Italian senate approves
fertility restriction
(January 1, 2004 -
Reproductive Medicine)
Italy's Senate approved tough
new rules on December 11, 2003, restricting fertility treatments to
heterosexual couples who live together and are of childbearing age.
The law also bars egg or sperm donation, as well as the use of surrogate
mothers, and rules out treatment for gays, single people, and elderly women.
It forbids freezing embryos for use at a later date - including after a
spouse has died - and says no more than three embryos can be created at one
time and all must be implanted in a woman's womb.
The legislation, previously passed by the lower Chamber of Deputies, also
outlaws experiments on embryos, such as cloning or tinkering with their
genetic makeup.
It imposes tough sanctions: fines of $363,000 to $726,000 for using donors,
and 10- to 20-year jail terms and fines up to $1.21 million for doctors who
try to clone humans, news reports said.
The law was bitterly criticized by members of the center-left opposition, as
well as some female lawmakers and the country's largest gay rights group.
Until the law's approval, fertility treatment in Italy was largely
unregulated, with couples, including women in their 60s, flocking to Italy
from abroad to take advantage of the vacuum in such areas as upper-age
limits for recipients of donated eggs.
For 20 years, the fierce resistance of Roman Catholic legislators to any
compromise had prevented Parliament from passing a law regulating fertility
treatment. But with a center-right majority in place, the Senate passed the
law 169-92, with five abstentions. The text must return to the lower chamber
for a purely technical reading, after which it can be signed into law.
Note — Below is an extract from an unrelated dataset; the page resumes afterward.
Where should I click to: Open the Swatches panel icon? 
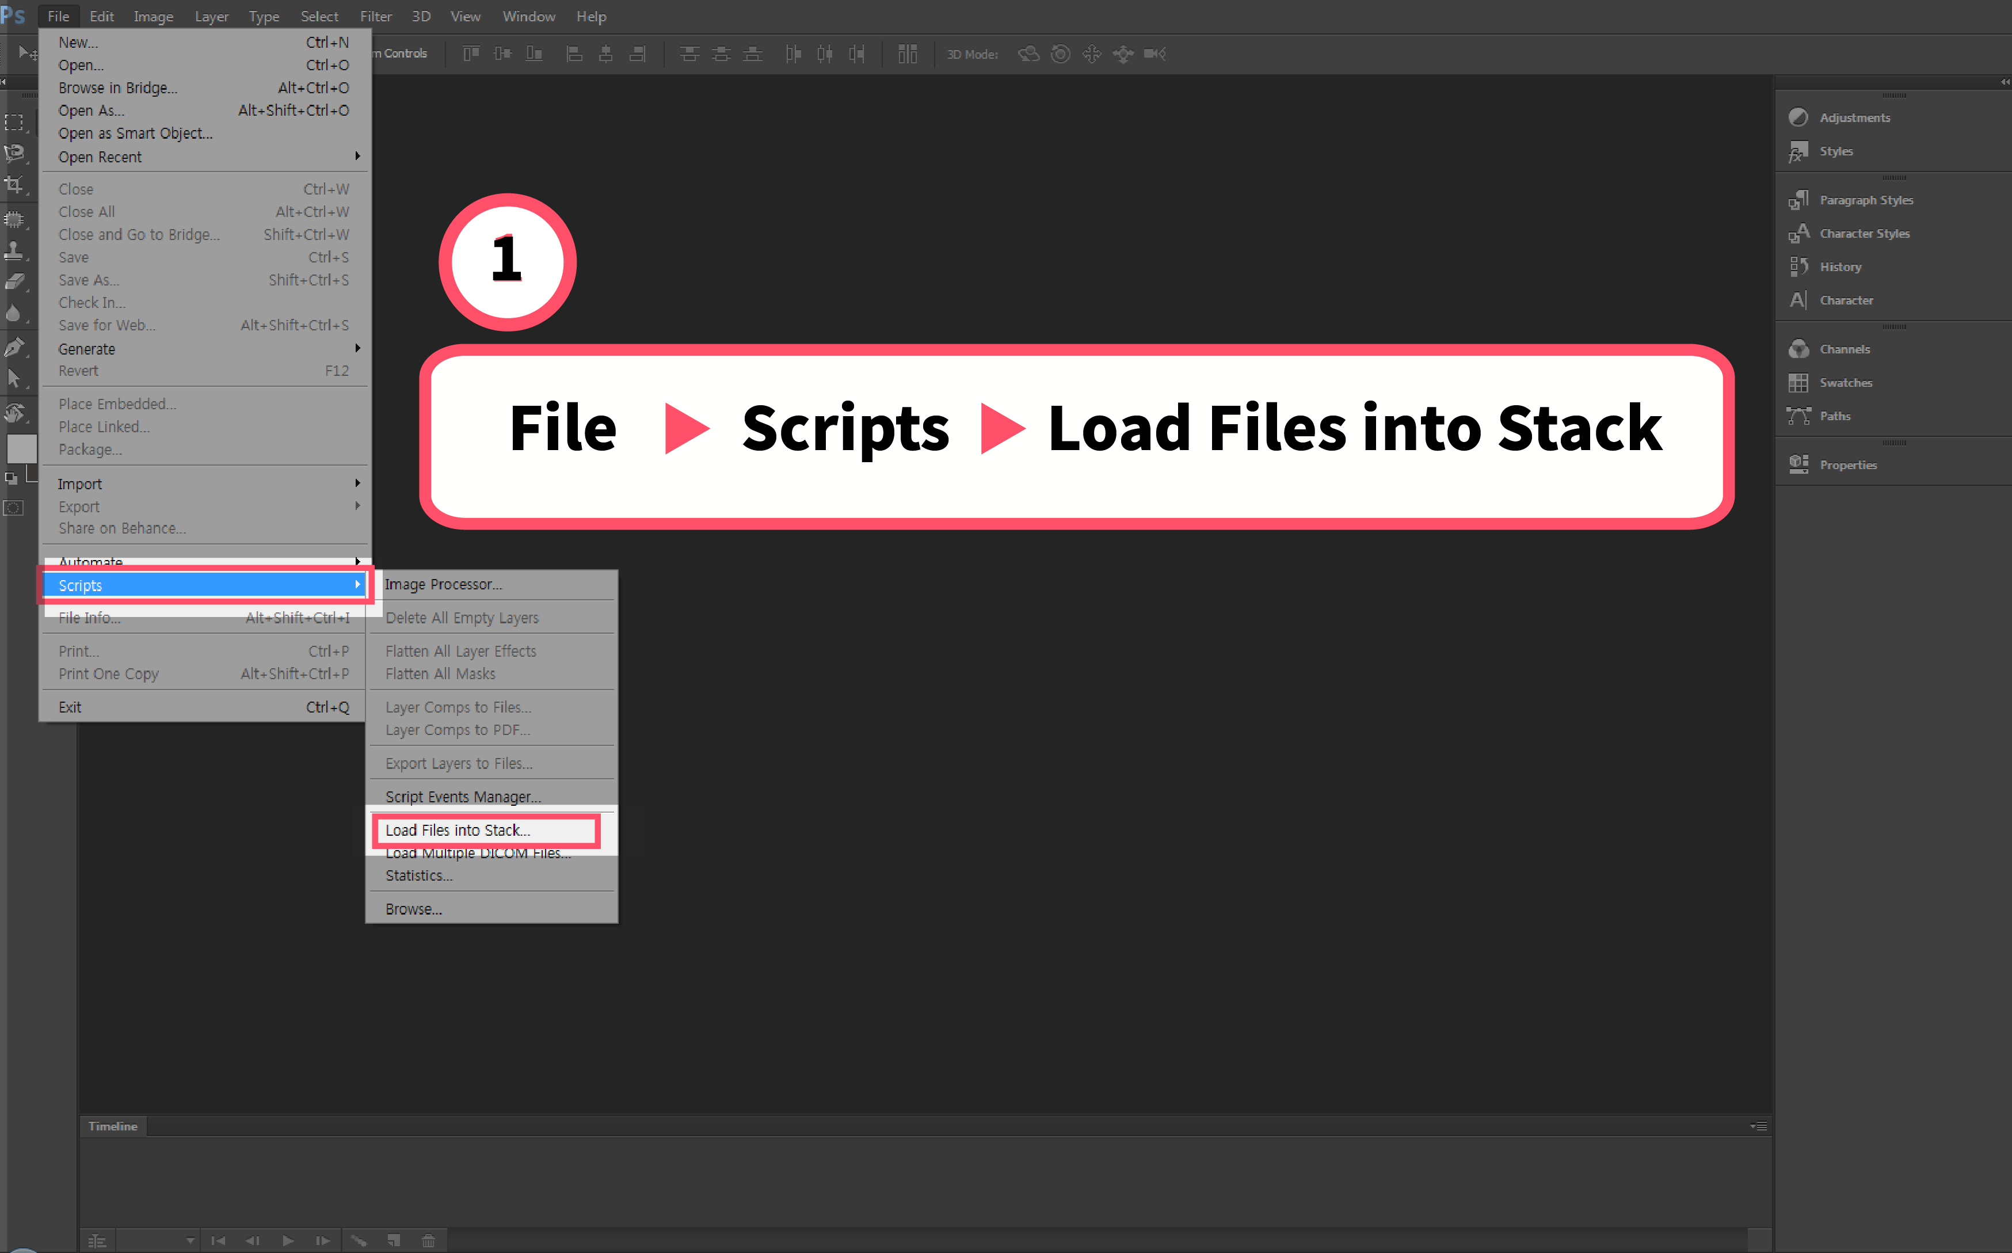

However, as soon as the Senate gave its approval, some legislators including
Alessandra Mussolini, who has long battled for women's rights, announced a
petition-signing effort to hold a referendum to overturn the law. Other
lawmakers announced a national protest to voice their opposition, and a
leading Italian fertility doctor, Severino Antinori, promised a legal fight,
arguing the law violated Italians' civil rights.
When the lower chamber passed the law in 2002, the European Society of Human
Reproduction and Embryology criticized it, saying it could endanger the
lives of women and their babies since all three embryos must be implanted in
the uterus and cannot be frozen for later use.
In traditional fertility treatments, doctors give women fertility drugs to
stimulate their ovaries to produce more eggs than usual. They then harvest
the eggs, fertilize them to create embryos, and implant one or two in the
womb. They freeze the others to use the next time, if the first try fails.
Without embryo freezing, the only other proven approach is to harvest eggs
each time. The procedure is painful and overdoing fertility drugs can cause
problems for the woman. This article was prepared by Women's Health Weekly
editors from staff and other reports.